Cladribine for Multiple Sclerosis User Reviews

• Kar...
• Taken for 1 to 2 years
• April 19, 2023

Cladribine "This was my 7th therapy. I am currently on no therapy, and my scans are good, MS symptoms are minimal 36 months after. My doctor is pleased. This medication was exactly as my nurse educator explained. Slight fatigue for a few months, headache during and right after taking. My lymphocytes dropped by 50% or so, but all else was fine. I actually felt good - better than I have in years - after my first year. My cog fog lifted. Year two was similar. I highly recommend meeting with your local nurse for education because I did not really understand how the medication worked in the body until she simplified it. This was so helpful. I don’t think most doctors take the time to explain - I was just given a broad overview brochure and then left to my own devices.
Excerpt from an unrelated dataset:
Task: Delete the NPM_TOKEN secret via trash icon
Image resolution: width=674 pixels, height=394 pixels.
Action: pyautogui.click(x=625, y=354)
I was scared at first. Also, MS Lifelines handled out-of-pocket costs for me, and my nurse made it not so scary. Note - it took a long time to get it approved, but worth it! A+"

• Jus...
• Taken for 1 to 2 years
• March 25, 2024

Cladribine "Great medicine!!! Very convenient to use, minimal side effects...except drink lots of water and I mean LOTS OF WATER cause it raises your bilirubin drastically. No need for needles every week, month, 6 months. Sad to hear it does not work for everyone but I'm sure it will work for you."

• DS6...
• Taken for 1 to 2 years
• June 22, 2025

"Not recommended. During the 1st year, it started off okay for the first four months, but things did change. Four months in, I had plateaued and leukopenia (low white blood cells) started and my leg strength lessened. Over the following months, my legs got weaker, or I was unable to stand for periods of time over a few minutes. This hampered my ability to go places. Even doing chores like going to the laundry room became difficult and risky. A year after taking the first dose, I had to call 9-1-1, as both my legs gave out in the laundry room. I basically had a relapse, my 2nd one ever! My neurologist eventually convinced me to go for the 2nd round despite my misgivings. The second round has not really improved anything, and my son now lives with me and has helped daily. Otherwise, I'd have to be in hospice. The only thing Mavenclad helped me with was it got rid of my vertigo. Side effects: hair loss, start of bronchitis at times, some joint pain, and leukopenia (low WBC)."

• Chr...
• Taken for 1 to 2 years
• May 16, 2022

Cladribine "I ended the 2nd year of treatment in 2020. I took 5 pills each day once a day for 5 days, then repeated the following month. 3 months post-year 1, my absolute lymphs dropped significantly (as intended). I did feel poorly then due to coming down with type B influenza. Forward about 10 or 11 months, I did year 2. I wish this drug was available 20 plus years ago. It's not a miracle drug, but I think it probably is most beneficial for those with an initial diagnosis. My absolute lymphs are normal now. I did start Copaxone back in May 2022. The doctor wanted me on something because, even though he speaks for the pharma company that makes Mavenclad, he's stated that I think half the patients in the studies may have a relapse after year 4. He didn't advise doing a 3rd year of Mavenclad."

• cam...
• Taken for 6 months to 1 year
• April 28, 2022

"Cladribine worked for the first 7 months, only spreading 5 lesions, which is good for how aggressive it was acting, off of REBIF and GLATIRAMIRE. Later, I had a flare-up of 6 ring-enhancing and more than 6 white matter lesions, so I switched to Ocrevus. I hope everyone stays strong and finds the medication that works for them."

• EMM...
• Taken for less than 1 month
• March 29, 2024

Cladribine "Easiest MS medication! Wish I was offered this years ago. So glad I decided to take it. No side effects, and yes, stayed hydrated with extra water intake."

• Jes...
• Taken for 1 to 2 years
• January 9, 2022

"No new lesions. No relapses. Finished year 2 in 2020. Virtually no side effects."